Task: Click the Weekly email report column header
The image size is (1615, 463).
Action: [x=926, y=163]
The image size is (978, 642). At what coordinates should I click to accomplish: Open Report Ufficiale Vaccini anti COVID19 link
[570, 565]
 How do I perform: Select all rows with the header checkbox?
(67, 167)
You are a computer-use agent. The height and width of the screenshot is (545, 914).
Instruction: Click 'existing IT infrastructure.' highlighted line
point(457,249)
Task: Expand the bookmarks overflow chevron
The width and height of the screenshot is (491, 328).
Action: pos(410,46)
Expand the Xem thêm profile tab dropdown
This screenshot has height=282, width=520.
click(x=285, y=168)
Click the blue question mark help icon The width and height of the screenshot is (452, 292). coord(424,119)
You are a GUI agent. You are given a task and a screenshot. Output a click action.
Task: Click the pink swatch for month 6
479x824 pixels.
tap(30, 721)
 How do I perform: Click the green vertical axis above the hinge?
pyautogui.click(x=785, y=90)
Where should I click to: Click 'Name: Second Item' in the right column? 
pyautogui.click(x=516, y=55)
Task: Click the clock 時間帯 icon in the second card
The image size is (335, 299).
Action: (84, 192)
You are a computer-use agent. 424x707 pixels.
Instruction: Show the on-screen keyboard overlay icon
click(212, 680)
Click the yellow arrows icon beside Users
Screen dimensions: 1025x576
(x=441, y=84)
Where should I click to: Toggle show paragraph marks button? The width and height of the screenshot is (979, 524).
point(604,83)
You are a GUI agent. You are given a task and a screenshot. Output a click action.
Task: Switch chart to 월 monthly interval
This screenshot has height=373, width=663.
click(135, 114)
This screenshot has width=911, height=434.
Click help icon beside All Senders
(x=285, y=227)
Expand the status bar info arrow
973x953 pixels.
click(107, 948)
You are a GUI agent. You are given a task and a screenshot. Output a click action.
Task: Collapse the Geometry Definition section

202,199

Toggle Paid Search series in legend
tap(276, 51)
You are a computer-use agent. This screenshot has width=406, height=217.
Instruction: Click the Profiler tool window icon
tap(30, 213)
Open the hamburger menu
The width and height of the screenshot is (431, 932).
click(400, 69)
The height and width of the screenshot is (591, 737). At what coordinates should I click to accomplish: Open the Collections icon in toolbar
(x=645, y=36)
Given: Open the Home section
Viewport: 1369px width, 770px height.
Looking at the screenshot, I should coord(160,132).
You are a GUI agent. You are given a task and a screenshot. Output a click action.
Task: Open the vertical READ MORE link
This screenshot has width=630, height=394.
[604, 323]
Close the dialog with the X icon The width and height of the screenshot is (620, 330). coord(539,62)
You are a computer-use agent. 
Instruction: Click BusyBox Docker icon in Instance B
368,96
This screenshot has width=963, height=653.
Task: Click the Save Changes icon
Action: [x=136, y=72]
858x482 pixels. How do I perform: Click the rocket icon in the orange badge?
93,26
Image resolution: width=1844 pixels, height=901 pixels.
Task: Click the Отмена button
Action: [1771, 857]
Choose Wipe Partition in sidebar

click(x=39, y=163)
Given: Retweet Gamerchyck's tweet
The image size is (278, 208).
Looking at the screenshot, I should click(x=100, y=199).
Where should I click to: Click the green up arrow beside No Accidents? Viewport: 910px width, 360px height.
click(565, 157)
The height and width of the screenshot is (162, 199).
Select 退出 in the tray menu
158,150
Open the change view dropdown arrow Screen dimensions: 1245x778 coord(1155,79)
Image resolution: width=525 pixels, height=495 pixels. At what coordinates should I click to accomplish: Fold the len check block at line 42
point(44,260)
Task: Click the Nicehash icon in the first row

○ ○ ○

# TASK STATEMENT
Each of the records should be written out again, exactly as it reads.

# SOLUTION TO THE EXERCISE
Task: Click the Weekly email report column header
The image size is (1615, 463).
Action: [x=926, y=163]
The image size is (978, 642). At what coordinates should I click to accomplish: Open Report Ufficiale Vaccini anti COVID19 link
[570, 565]
 How do I perform: Select all rows with the header checkbox?
(67, 167)
You are a computer-use agent. The height and width of the screenshot is (545, 914).
Instruction: Click 'existing IT infrastructure.' highlighted line
point(457,249)
Task: Expand the bookmarks overflow chevron
The width and height of the screenshot is (491, 328).
Action: pos(410,46)
Expand the Xem thêm profile tab dropdown
This screenshot has height=282, width=520.
click(x=285, y=168)
Click the blue question mark help icon The width and height of the screenshot is (452, 292). coord(424,119)
You are a GUI agent. You are given a task and a screenshot. Output a click action.
Task: Click the pink swatch for month 6
479x824 pixels.
tap(30, 721)
 How do I perform: Click the green vertical axis above the hinge?
pyautogui.click(x=785, y=90)
Where should I click to: Click 'Name: Second Item' in the right column? 
pyautogui.click(x=516, y=55)
Task: Click the clock 時間帯 icon in the second card
The image size is (335, 299).
Action: (84, 192)
You are a computer-use agent. 424x707 pixels.
Instruction: Show the on-screen keyboard overlay icon
click(212, 680)
Click the yellow arrows icon beside Users
Screen dimensions: 1025x576
(x=441, y=84)
Where should I click to: Toggle show paragraph marks button? The width and height of the screenshot is (979, 524).
point(604,83)
You are a GUI agent. You are given a task and a screenshot. Output a click action.
Task: Switch chart to 월 monthly interval
This screenshot has height=373, width=663.
click(135, 114)
This screenshot has width=911, height=434.
Click help icon beside All Senders
(x=285, y=227)
Expand the status bar info arrow
973x953 pixels.
click(107, 948)
You are a GUI agent. You are given a task and a screenshot. Output a click action.
Task: Collapse the Geometry Definition section

202,199

Toggle Paid Search series in legend
tap(276, 51)
You are a computer-use agent. This screenshot has width=406, height=217.
Instruction: Click the Profiler tool window icon
tap(30, 213)
Open the hamburger menu
The width and height of the screenshot is (431, 932).
click(400, 69)
The height and width of the screenshot is (591, 737). At what coordinates should I click to accomplish: Open the Collections icon in toolbar
(x=645, y=36)
Given: Open the Home section
Viewport: 1369px width, 770px height.
Looking at the screenshot, I should coord(160,132).
You are a GUI agent. You are given a task and a screenshot. Output a click action.
Task: Open the vertical READ MORE link
This screenshot has width=630, height=394.
[604, 323]
Close the dialog with the X icon The width and height of the screenshot is (620, 330). coord(539,62)
You are a computer-use agent. 
Instruction: Click BusyBox Docker icon in Instance B
368,96
This screenshot has width=963, height=653.
Task: Click the Save Changes icon
Action: [x=136, y=72]
858x482 pixels. How do I perform: Click the rocket icon in the orange badge?
93,26
Image resolution: width=1844 pixels, height=901 pixels.
Task: Click the Отмена button
Action: [1771, 857]
Choose Wipe Partition in sidebar

click(x=39, y=163)
Given: Retweet Gamerchyck's tweet
The image size is (278, 208).
Looking at the screenshot, I should click(x=100, y=199).
Where should I click to: Click the green up arrow beside No Accidents? Viewport: 910px width, 360px height.
click(565, 157)
The height and width of the screenshot is (162, 199).
Select 退出 in the tray menu
158,150
Open the change view dropdown arrow Screen dimensions: 1245x778 coord(1155,79)
Image resolution: width=525 pixels, height=495 pixels. At what coordinates should I click to accomplish: Fold the len check block at line 42
point(44,260)
Task: Click the Nicehash icon in the first row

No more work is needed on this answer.